Vergence, similarly to fold pairs, is sometimes classified as sinistral or dextral. This is because of the relationship between vergence and rotation, as in its definition, vergence is used to determine the direction of rotation of the upper component of a fold. Vergence can be classified as dextral, when there is apparent clockwise rotation, or sinistral, when there is apparent anticlockwise rotation. Although there is a shared relationship in the description of both vergence and fold pairs, they are independent of each other, as vergence is defined as a direction and not a shape. The use of vergence in describing the asymmetry of a fold is more useful than simply describing the asymmetry as either S-shaped (sinistral) or Z-shaped (dextral) because vergence is independent of fold plunge variations. Fold plunge variations are relatively common in folds, and based on these variations, two folds with similar asymmetry can be classified differently in terms of the shape being sinistral or dextral based on their fold plunge. This can result in inaccuracies in determining the geometries of folds, and therefore affect the mapping of larger areas. Overall, vergence can be very useful in the analysis of a folded pair, as the vergence can give a better understanding of the geometry of the folded pair, as well as be used to make determinations on the geometry of the larger area surrounding the fold. The vergence of a fold can help a geologist determine several characteristics of folding on a larger scale, including the style, position, and geometry of the folding.

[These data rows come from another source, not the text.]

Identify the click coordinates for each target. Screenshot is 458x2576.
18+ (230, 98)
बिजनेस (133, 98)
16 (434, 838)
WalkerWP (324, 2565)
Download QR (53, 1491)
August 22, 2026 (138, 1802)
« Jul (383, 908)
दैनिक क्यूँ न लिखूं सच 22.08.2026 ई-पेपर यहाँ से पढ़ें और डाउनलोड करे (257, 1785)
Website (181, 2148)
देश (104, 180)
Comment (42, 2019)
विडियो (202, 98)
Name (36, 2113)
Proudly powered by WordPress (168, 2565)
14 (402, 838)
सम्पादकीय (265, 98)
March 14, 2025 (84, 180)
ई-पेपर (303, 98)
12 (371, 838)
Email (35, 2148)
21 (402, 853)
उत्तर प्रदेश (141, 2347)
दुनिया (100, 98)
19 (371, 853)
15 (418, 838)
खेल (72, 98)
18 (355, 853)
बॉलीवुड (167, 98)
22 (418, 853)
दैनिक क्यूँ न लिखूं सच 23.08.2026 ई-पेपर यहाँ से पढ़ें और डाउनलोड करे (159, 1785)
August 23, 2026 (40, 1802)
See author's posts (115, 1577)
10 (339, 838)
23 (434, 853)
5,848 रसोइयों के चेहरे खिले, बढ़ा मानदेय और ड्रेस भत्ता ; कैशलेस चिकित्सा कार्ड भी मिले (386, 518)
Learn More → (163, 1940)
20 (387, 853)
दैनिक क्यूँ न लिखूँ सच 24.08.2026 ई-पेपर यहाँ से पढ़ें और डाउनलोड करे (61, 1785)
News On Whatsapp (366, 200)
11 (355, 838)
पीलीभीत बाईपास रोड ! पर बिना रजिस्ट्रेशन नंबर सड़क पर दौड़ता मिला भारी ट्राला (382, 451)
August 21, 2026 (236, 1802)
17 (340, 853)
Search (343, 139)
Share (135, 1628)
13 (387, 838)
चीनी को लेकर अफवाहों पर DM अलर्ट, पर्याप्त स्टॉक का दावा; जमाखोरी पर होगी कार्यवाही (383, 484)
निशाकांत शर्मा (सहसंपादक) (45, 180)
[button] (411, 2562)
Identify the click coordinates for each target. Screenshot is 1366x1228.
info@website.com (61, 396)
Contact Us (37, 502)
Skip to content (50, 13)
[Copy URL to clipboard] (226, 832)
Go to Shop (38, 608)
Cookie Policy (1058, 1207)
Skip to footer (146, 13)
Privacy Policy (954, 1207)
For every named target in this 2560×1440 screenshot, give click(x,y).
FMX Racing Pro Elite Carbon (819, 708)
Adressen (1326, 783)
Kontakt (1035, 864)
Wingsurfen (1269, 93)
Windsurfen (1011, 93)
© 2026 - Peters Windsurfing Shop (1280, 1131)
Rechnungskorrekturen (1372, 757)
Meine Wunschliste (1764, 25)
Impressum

By observing vergence in a fold, geologists can record data that can be used to calculate the approximate position and geometry of a larger area, and therefore assist geologists in mapping that area. More specifically, geologists use the property of vergence in smaller folds, to determine some of the physical properties of the larger, surrounding area where larger-scale folding is taking place. This is a common practice for geologists and is used in mapping out many areas such as the mapping of the Morcles Nappe in Switzerland. This process is especially useful in some instances, such as in the Otago Schists in New Zealand. Here, the only evidence of the existence of large-scale folding in the area is through the mapping of vergence zones. In areas of simple deformation, vergence can even be used as a tool to locate hinge zones of major folds, as well as the sense of shear. Using vergence as a tool to map out larger zones, should be used with caution in more complex areas where there have been multiple deformations. For instance, in areas of highly metamorphosed rocks, as well as in regions where tectonic movements of different ages are present, the use of vergence in the determination of characteristics of the larger area can be misleading. Despite this, vergence can be used in the description of more complex areas. As an example, changes in minor fold vergence, which occur across major fold areas, can help indicate when a major fold axis has been crossed. Overall, vergence provides a very useful tool to geologists in determining the components of larger-scale areas and structures.